§ ЗАДАНИЕ
Найдите в записях ниже все строки со словом «should» и выпишите их полностью. Регистр букв учитывается.

§ ИСХОДНЫЕ ДАННЫЕ
★ ★ ★ ★

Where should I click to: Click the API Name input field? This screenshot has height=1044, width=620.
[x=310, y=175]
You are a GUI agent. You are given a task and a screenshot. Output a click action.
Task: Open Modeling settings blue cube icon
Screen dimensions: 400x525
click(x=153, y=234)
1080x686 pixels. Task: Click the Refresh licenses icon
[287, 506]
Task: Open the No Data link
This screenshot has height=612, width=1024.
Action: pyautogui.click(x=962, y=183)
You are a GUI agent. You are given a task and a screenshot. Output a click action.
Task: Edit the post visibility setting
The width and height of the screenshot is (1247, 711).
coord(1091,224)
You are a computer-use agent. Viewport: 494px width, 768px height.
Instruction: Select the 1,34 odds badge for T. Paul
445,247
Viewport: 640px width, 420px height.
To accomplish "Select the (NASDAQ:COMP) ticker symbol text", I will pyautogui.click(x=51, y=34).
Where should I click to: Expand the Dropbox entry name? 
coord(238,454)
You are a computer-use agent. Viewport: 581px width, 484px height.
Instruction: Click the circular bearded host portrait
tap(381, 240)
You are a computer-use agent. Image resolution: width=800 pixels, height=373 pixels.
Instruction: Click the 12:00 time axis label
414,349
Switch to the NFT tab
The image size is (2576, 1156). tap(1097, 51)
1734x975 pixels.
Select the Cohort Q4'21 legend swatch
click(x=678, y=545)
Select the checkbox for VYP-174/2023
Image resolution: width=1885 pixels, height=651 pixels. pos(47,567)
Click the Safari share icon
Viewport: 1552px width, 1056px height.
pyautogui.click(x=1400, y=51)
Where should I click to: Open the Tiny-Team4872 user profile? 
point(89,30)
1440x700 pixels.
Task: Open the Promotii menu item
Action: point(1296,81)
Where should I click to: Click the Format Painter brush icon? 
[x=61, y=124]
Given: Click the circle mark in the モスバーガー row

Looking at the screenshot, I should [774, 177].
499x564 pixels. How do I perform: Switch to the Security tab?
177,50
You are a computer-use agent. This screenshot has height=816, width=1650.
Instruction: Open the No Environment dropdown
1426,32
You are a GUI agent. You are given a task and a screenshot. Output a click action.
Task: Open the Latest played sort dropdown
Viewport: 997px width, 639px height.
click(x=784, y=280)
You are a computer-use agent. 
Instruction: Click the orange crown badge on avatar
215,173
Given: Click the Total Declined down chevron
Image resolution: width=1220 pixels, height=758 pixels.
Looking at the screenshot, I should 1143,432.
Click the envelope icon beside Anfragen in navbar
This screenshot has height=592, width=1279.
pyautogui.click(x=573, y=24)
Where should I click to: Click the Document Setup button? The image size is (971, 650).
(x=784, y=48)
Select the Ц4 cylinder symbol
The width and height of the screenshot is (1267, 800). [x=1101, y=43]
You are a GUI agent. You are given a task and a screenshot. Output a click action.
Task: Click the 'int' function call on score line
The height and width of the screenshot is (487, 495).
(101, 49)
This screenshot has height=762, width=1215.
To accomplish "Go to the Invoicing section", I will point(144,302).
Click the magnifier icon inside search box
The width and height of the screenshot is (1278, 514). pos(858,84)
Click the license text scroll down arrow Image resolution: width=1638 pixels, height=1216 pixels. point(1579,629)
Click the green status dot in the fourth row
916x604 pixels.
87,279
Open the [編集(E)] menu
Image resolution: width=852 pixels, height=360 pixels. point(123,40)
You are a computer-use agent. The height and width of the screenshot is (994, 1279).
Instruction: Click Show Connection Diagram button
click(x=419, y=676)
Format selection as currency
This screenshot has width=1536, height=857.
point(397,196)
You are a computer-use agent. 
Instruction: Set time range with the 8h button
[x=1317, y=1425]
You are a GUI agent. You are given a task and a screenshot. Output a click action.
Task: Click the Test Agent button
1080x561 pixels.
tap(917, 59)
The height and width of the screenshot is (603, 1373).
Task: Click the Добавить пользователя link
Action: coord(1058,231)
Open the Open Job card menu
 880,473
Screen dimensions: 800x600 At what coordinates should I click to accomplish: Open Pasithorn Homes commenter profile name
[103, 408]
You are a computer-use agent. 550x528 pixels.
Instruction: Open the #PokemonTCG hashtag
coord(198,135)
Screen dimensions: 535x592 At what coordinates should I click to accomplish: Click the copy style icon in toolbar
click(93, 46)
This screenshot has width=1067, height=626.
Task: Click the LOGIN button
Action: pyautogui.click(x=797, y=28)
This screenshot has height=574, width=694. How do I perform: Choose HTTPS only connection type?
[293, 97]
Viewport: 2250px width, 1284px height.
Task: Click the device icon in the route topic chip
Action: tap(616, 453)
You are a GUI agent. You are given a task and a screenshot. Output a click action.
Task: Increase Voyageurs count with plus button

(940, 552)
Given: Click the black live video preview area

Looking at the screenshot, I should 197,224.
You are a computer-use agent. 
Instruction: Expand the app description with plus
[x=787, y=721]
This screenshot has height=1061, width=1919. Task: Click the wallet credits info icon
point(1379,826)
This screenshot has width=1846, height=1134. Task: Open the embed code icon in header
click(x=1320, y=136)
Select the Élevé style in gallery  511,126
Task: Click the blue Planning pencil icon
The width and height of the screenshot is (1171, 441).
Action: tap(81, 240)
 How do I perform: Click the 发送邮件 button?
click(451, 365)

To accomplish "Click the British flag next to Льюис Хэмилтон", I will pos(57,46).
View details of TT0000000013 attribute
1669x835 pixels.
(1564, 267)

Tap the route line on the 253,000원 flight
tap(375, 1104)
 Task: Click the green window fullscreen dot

★ ★ ★ ★

§ РЕЗУЛЬТАТ
Where should I click to: Click the API Name input field? This screenshot has height=1044, width=620.
Where should I click to: Expand the Dropbox entry name? 
Where should I click to: Open the Tiny-Team4872 user profile? 
Where should I click to: Click the Format Painter brush icon? 
Looking at the screenshot, I should [774, 177].
Looking at the screenshot, I should 1143,432.
Where should I click to: Click the Document Setup button? The image size is (971, 650).
Screen dimensions: 800x600 At what coordinates should I click to accomplish: Open Pasithorn Homes commenter profile name
Screen dimensions: 535x592 At what coordinates should I click to accomplish: Click the copy style icon in toolbar
Looking at the screenshot, I should 197,224.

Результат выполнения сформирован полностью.